If you're busy with work, i really would suggest just taking lessons or helping out a stables instead. Unless you feel you can commit full time to another share agreement? There are plenty of people out there, and you might find a horse you can really connect with. You never know if you contacted a riding school, they may allow you to 'share' a school horse to give that school horse a break from normal school life. Sometimes it can be really beneficial for a riding school horse to do something a bit different than teach. And just go for a mooch around the country or have a play in a school, rather than just doing around and around. You could really make a horse's life better, and also not have the expensive commitment you have now. 
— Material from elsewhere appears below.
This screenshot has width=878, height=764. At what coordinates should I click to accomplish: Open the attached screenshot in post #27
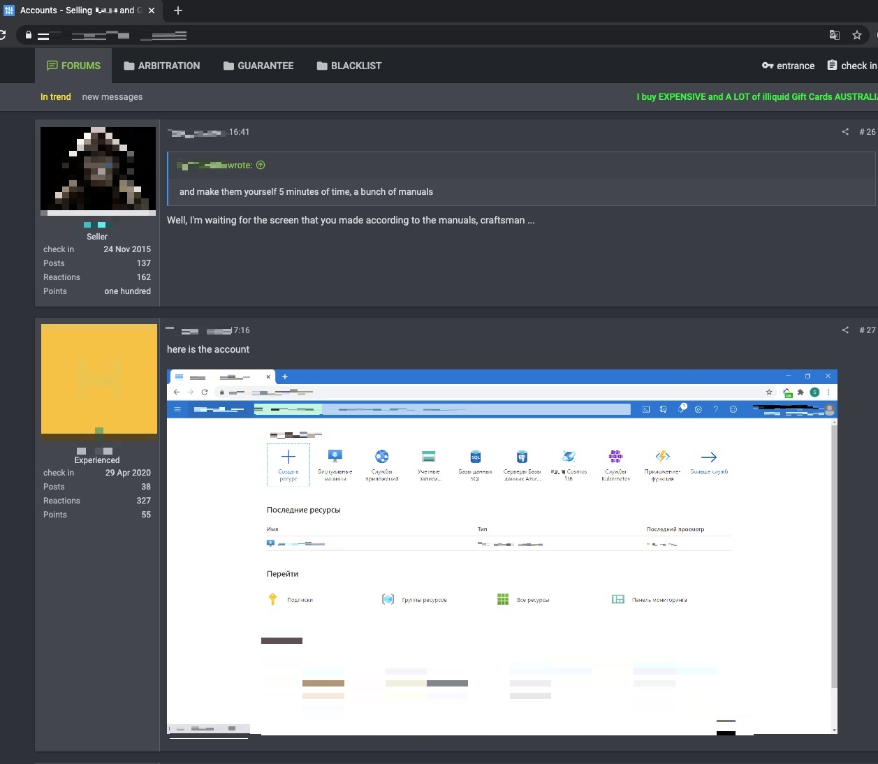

And i really wouldn't feel bad about it, as i'm pretty sure this woman will get a wake up call when you leave if she struggles to find sharers that are willing to pay as much into it as you do. But if i moved that far away, i wouldn't of expected a sharer to carry on sharing if i moved so far they had to drive over an hour >.<


----------



## C L F (Feb 28, 2018)

JLML said:


> Hello all. I'm new here and have joined to discuss a horsey matter because I have no horsey friend as such.
> 
> I'm currently sharing an OTT TB, the owner has two and I ride the least experienced in terms of retraining. We've had an agreement for about 4yrs now.
> 
> ...


Of course you're not being unfair, you have to put yourself first, I would untangle your self from this situation and to build your confidence I would have a few lessons at a very good riding school, then when you feel a little more confident you could look for horse share that is is in your favour, £500 is a lot of outlay when you're not feeling as though you're fully engaged with the horse, hope this helps, I hope you find the right horse in the future and never give up on the possibility of owning your own horse in the future.


----------



## Guest (Dec 3, 2018)

Just browsing.... How did you get on in the lesson? Did you give up this horse, I'm curious?


----------